If you had the copies set to > 1 then you wouldn't loose the block either,
unless you were real unlucky. 

It's just about pushing the odds back further and further. If you are super
paranoid by all means put in 48 drive, group them into 5 x 8 drive raidz2
vdevs, have a bunch of hot spares, and enable copies=5 for blocks and
metadata, then duplicate the system and put the other box on another
continent and zfs send all you updates every 15 mins via a private
deadicated. This will all prove very resilient, but you will get very little
% storage from your drives, and have quite a large bandwidth bill 8)

Oh and don't forget the scrub you disk regularly. BTW that would rebuild any
missing copies as well (eg if you increase the number of copies after data
is stored on the fs)










-----Original Message-----
From: Tom Evans [mailto:tevans.uk at googlemail.com] 
Sent: 01 June 2009 13:50
To: krad
Cc: xorquewasp at googlemail.com; freebsd-hackers at freebsd.org
Subject: RE: Request for opinions - gvinum or ccd?

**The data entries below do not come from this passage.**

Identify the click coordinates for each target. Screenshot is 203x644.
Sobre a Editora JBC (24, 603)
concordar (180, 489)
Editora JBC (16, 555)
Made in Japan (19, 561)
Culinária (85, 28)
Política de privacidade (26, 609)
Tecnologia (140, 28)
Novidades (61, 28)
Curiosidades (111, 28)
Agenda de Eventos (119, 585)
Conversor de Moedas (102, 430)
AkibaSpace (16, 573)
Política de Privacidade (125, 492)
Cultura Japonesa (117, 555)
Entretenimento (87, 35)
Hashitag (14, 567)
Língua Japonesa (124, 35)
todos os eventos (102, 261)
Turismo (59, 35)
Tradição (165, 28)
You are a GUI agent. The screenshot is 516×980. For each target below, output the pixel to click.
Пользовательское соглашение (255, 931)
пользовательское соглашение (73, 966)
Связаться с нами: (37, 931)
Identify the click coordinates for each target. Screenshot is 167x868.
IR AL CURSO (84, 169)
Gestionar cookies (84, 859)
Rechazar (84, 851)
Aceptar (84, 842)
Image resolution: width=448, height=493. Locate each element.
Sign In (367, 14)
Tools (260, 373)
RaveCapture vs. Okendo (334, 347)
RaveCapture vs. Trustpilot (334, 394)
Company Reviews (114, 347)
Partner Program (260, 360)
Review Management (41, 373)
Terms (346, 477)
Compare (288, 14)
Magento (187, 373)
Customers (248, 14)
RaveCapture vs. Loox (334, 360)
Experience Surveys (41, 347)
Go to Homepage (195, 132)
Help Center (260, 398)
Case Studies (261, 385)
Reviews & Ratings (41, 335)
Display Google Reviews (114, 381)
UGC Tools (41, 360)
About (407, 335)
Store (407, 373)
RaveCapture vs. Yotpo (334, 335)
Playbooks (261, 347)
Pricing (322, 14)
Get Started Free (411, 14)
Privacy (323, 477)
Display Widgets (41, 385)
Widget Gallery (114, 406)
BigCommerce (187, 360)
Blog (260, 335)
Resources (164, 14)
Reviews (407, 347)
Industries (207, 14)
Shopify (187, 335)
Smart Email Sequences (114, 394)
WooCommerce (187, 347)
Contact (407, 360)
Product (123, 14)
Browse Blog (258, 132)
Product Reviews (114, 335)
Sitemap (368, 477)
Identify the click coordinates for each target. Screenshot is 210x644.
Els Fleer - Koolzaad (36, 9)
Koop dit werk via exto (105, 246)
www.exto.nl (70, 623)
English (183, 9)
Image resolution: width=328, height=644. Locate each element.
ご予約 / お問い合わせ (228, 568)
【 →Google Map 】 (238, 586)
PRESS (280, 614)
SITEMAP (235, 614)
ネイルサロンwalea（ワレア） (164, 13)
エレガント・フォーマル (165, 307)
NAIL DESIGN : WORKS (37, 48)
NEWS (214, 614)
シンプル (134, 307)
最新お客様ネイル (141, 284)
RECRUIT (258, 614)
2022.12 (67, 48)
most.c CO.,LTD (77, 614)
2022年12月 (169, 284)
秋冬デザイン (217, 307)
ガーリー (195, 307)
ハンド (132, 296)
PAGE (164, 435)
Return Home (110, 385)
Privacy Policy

On Mon, 2009-06-01 at 09:32 +0100, krad wrote:
> Zfs has been designed for highly scalable redundant disk pools therefore
> using it on a single drive kind of goes against it ethos. Remember a lot
of
> the blurb in the man page was written by sun and therefore is written with
> corporates in mind, therefore the cost with of the data vs an extra drive
> being so large why wouldn't you make it redundant.
> 
> Having said that sata drives are cheap these days so you would have to be
on
> the tightest of budgets not to do a mirror.
> 
> Having said all this we quite often us zfs on a single drive, well sort
of.
> The sun clusters have external storage for the shared file systems. These
> are usually a bunch of drives, raid 5, 10 or whatever. Then export a
single
> lun, which is presented to the various nodes. There is a zpool created on
> this LUN. So to all intents and purposes zfs thinks its on a single drive
> (the redundancy provided by the external array). This is common practice
and
> we see no issues with it.

By doing this surely you lose a lot of the self healing that ZFS offers?
For instance, if the underlying vdev is just a raid5, then a disk
failure combined with an undetected checksum error on a different disk
would lead you to lose all your data. Or am I missing something?